Maybe just to enlighten this days hope of sun

Therefore a poet is an individual and if no force to

                                                            Stand and speak

It shall not mould the man of letters inferior nor shape

                                                          Him less complete

The master of visionary thee poet, entertains imagination

                                              Allowing contrast to thought of word and style

Only among solitary may they foresee their lyrical minds

                                                                                Hotfooting incredibly wild

To I as the creator of my humanities that I opt to show

                                                                  Are solely for the select

To escape to enter a kingdom within my word

“alas” my tongue may lack expression

“thus” clearly within mans mind

at least there without voice, my Witter shall be heard!

 
JD

Reviews

Written by amboline (183 comments posted) 18th April 2006
I'm not entirely sure how to respond to this.
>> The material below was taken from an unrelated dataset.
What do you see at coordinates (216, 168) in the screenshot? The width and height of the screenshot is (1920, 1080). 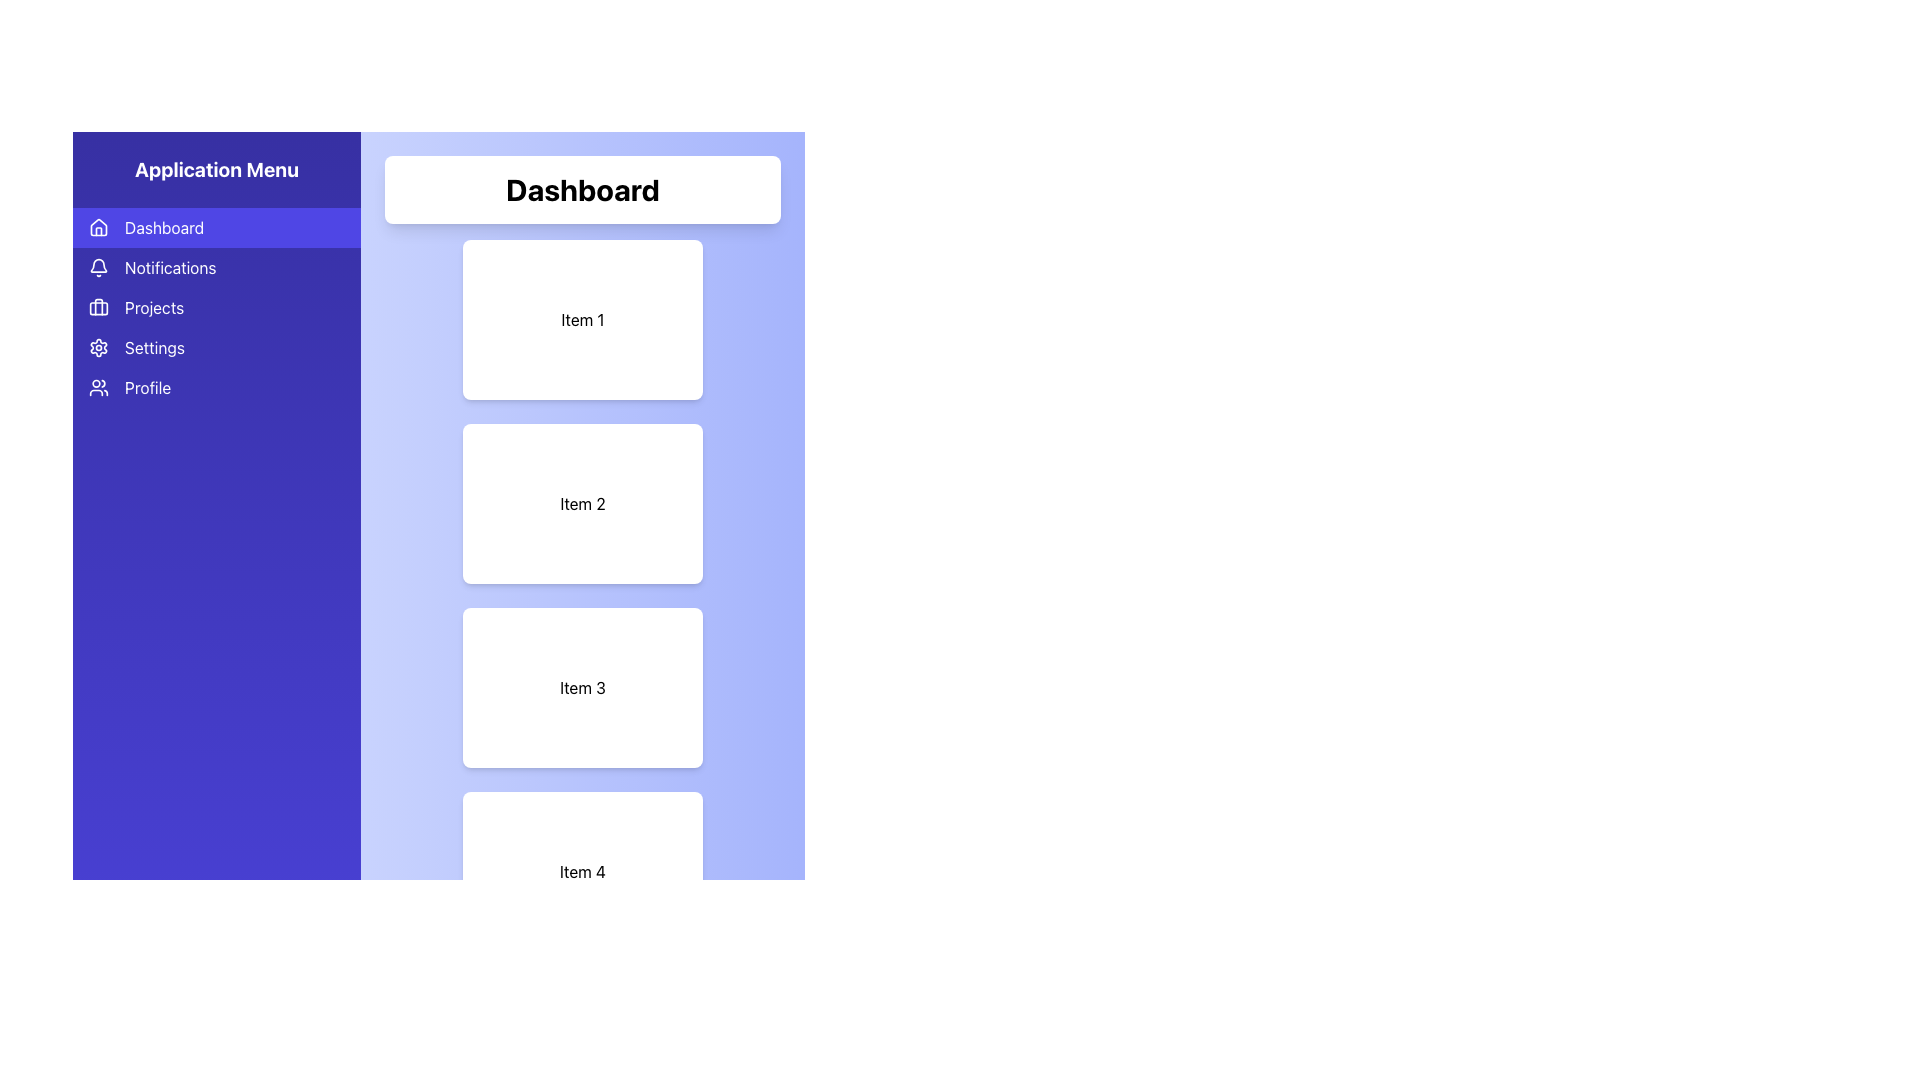 I see `the Text Display element at the top of the vertical sidebar menu that indicates the application menu's purpose` at bounding box center [216, 168].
On the one hand, you acknowledge that it's an early poem and that your material hasn't ever seen the light of day before - so you deserve congratulations (and encouragement) for having the guts to put your writing out here for the world to see! On the other hand there are aspects of this poem I don't really like. To criticise too much would be unfair to you at this stage in your poetic career - and I certainly wouldn't want you to stop writing and exhibiting your work! 
 
As you did ask for feedback, though, here are a few initial responses, which I hope will be helpful if you want to revise this work, or for developing new material: 
 
(1) The tone of the piece is very apologetic. You don't NEED to provide us with excuses for being a poet - just do it, and be proud that you're doing it! For that reason, your last line - "my Witter shall be heard" - was probably my favourite in the piece. It has a defiance which is really satisfying; after all, poetry is a fairly counter-cultural activity, and you could probably celebrate this a bit more in your earlier verses, rather than apologising for it. 
 
(2) Was there a particular reason why you chose to make each line rhyme? The lines of this piece really flow as if they are free verse, and forcing a rhyme into the end of every sentence in my opinion weakens the poem. It also forces you to take some dreadful liberties with your word order, so that you can shoe-horn in the rhymes:  
 
"Therefore a poet is an individual and if no force to 
Stand and speak 
It shall not mould the man of letters inferior nor shape 
Him less complete" 
 
sounds very contrived - it may (approximately) rhyme but only at the expense of the meaning of the sentence being lost. I almost want to print out your words onto a piece of paper, cut out each word and rearrange them all to try and work out the message behind what you're saying here. 
 
(3) The other thing I wasn't really comfortable with was that you've used some really old-fashioned sounding expressions. "Alas", "thus", "a scant of tuition". They don't really fit with the more modern phrases elsewhere ("witter", "hotfooting"). I wonder if this might be an accident of who your poetic influences are - if you tend to read mostly 18th/19th century poetry then it will probably show up in your language use, and I'd encourage you to look at the work of some contemporary poets, to see how they craft poems in 21st century language. 
 
Having said all that, well done again for putting a first poem up on this site. Remember that if you DO revise any of your material as a result of other readers' reviews, you can always post up the new version too, so we can see how the poem evolves. Most good poems are a process of continual evolution and fine tuning; very few arrive in the world 100% perfect!
The Quiet Poet
Written by paulgpaul (37 comments posted) 6th May 2006
This poem seems steeped in metaphysics: by that I mean that both the tone and syntax are from a bygone age and, as such, no longer resonate. There are plenty of ideas in there, but you need to tease them into a contemporary form. I would go further than Amboline and say that the archaic appearance, if were polished, would do any beginning poet credit despite the mixing of idiom and pedantry. However, as it stands, the poem shows promise: stick with it, rewriting line by line if necessary, and you'll be surprised what comes out!